Why Your ‘Ugly Ladder’ of Marketing Experiments Will Outperform a Perfect Plan You Never Launch

Most of the best marketing I’ve ever seen didn’t start out polished.

It usually wasn’t the carefully worded copy that had been revised over and over.
It wasn’t the campaign that stayed in planning mode until every detail felt “just right.”
And it wasn’t the social post that lived in drafts while everyone debated the perfect angle.

Most of the best marketing I’ve seen didn’t start out polished. It started as a best guess: a clear, professional first attempt designed to learn what resonates. But it shipped. And that’s what mattered.

That’s why I love this graphic: two ladders.

  • One is beautifully designed, but it only has one rung.

  • The other is crooked and uneven, but it has enough rungs to climb.

The lesson? The ugly ladder gets you somewhere. The perfect ladder doesn’t.

And if you’re an early-stage founder, your marketing often works the same way.

The Myth of the Perfect Plan

It’s natural to want the perfect plan before you put yourself out there. A campaign with the right words, the right design, the right timing.

The catch? There’s no way to know what “perfect” looks like until you launch something and start learning. You’ll never know what marketing works until you put it in front of real people.

That’s why so many founders get stuck in endless cycles of tweaking copy, debating creative, holding off until things feel “ready.” But the real answers don’t show up in the planning stage. They show up in the market.

The best marketing plans aren’t imagined into existence. They’re built by making the best-informed decision you can today, putting it out there, and then refining as you see how people respond.

Perfect plans don’t get you traction. Learning in motion does.

Experiments Aren’t Wasted Effort

This is where the ugly ladder comes in.

Every small experiment, every rung, gives you information you can’t get any other way:

  • A landing page with no sign-ups tells you your offer needs refining.
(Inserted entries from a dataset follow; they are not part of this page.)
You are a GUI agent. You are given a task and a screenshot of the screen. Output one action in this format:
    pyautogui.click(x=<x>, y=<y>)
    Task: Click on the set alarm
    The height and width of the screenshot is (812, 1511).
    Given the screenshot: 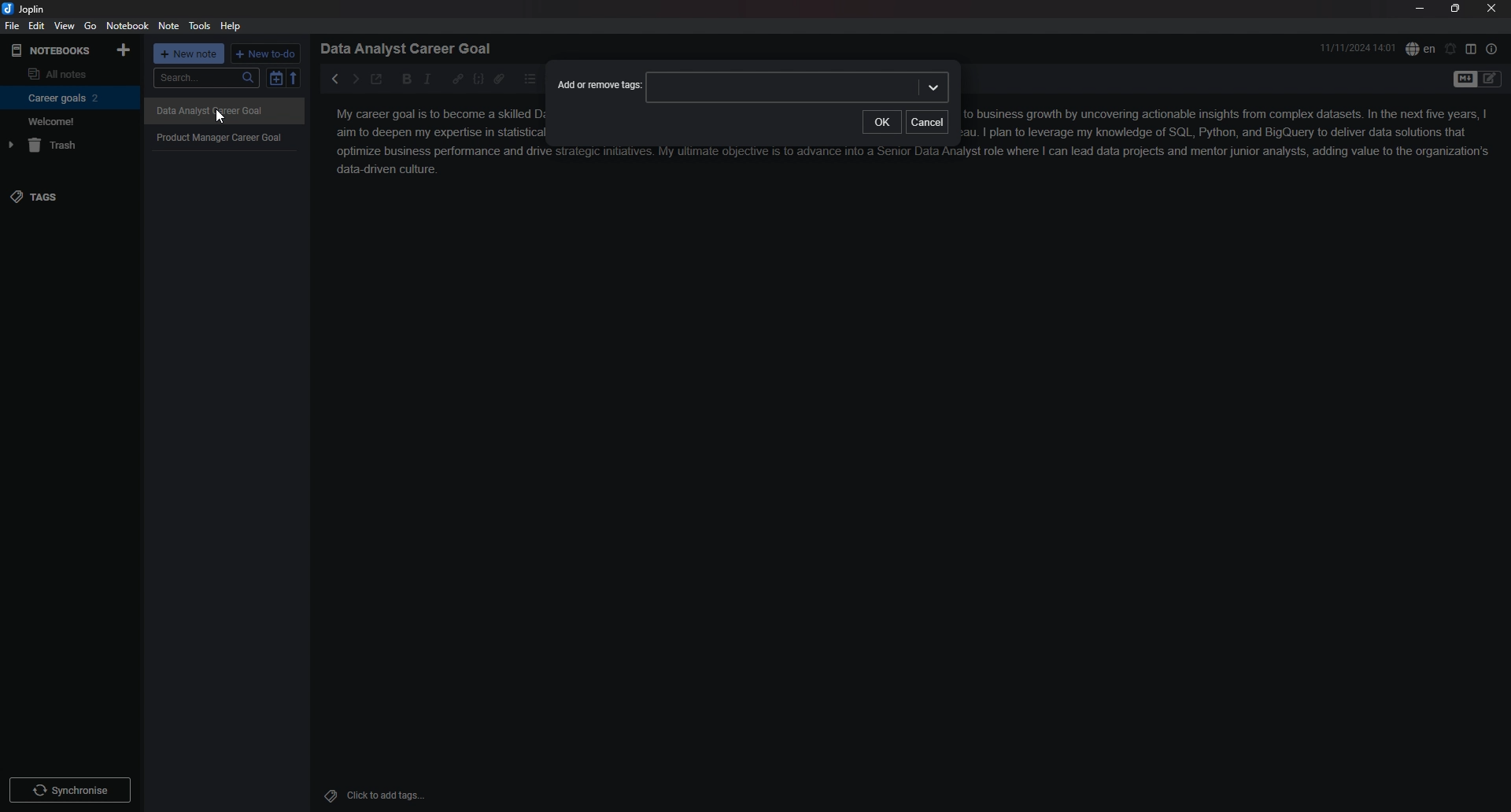 What is the action you would take?
    pyautogui.click(x=1451, y=49)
  • A social post with little engagement shows that angle didn’t resonate.

  • An outreach email that gets one good reply shows you who’s paying attention.

None of that is wasted. It’s progress. The myth that trips founders up is believing that marketing should deliver results instantly. Run a campaign, get the leads, boom: pipeline.

But marketing isn’t magic. It’s a process of learning. And each rung on your ladder, even the wobbly ones, gets you closer to traction.

The Early Signals That Matter

This is something I wrote about in another post — how to know if your marketing strategy is actually working, even before the leads show up. It’s worth repeating here, because these are the rungs that prove you’re climbing:

  • Your messaging is sharper. Fewer “So what do you do?” questions.

  • Your traffic is warmer. More branded search, direct hits, and referral clicks.

  • Your engagement is higher. People are sticking around, clicking, and signing up.

  • Your funnel is stirring. Light inquiries, exploratory calls, organic referrals.

  • Your team is aligned. Everyone’s talking about the brand the same way.

  • You’re adjusting faster. Launching campaigns feels easier, because you’re not waiting for perfect.

If you’re seeing any of these signs, your ugly ladder is doing its job. If you want the full breakdown, you can read the original post here: Is Your Marketing Strategy Actually Working? Here’s How to Tell

How to Build Your Ladder

The hardest part usually isn’t coming up with ideas, it’s getting stuck in endless rounds of reviews and tweaks, chasing a level of “perfect” that doesn’t exist.

The truth is, your marketing can (and should) be polished without being perfect. Clear, professional, and ready to ship is enough to start learning.

Here’s how to keep yourself moving:

  1. Pick one channel and commit.
    Don’t spend weeks weighing options. Choose the channel where your customers already spend time and make it your testing ground. LinkedIn, a simple ad, an email, just pick one and start.

  2. Set a short deadline.
    Give yourself days, not weeks, to get something live. A polished landing page, a thoughtful post, a clean email. Not perfect, but good enough to represent you well and gather feedback.

  3. Define what you want to learn.
    Instead of overthinking every word, ask: what’s the single question this experiment should answer? Does this headline resonate? Does this offer get clicks? That becomes your “done” line.

  4. Ship, learn, repeat.
    Once it’s out there, capture what happened, take the insight, and move on to the next rung.

Each rung doesn’t need to be perfect. It just needs to be polished enough to stand, so you can keep climbing and learning.

The Takeaway

You don’t need perfect to make progress. You need polished, clear, and out in the world.

Every piece you ship: every post, every email, every landing page, is a rung on the ladder. Some will be sturdier than others, but together they create your true path towards growth.

The perfect plan only exists in hindsight. The only way to get there is by making the best-informed decision you can today, putting it into the market, and learning as you go.

That’s how you build your ladder. Not in theory. Not in endless drafts. But rung by rung, in real conversations with real customers.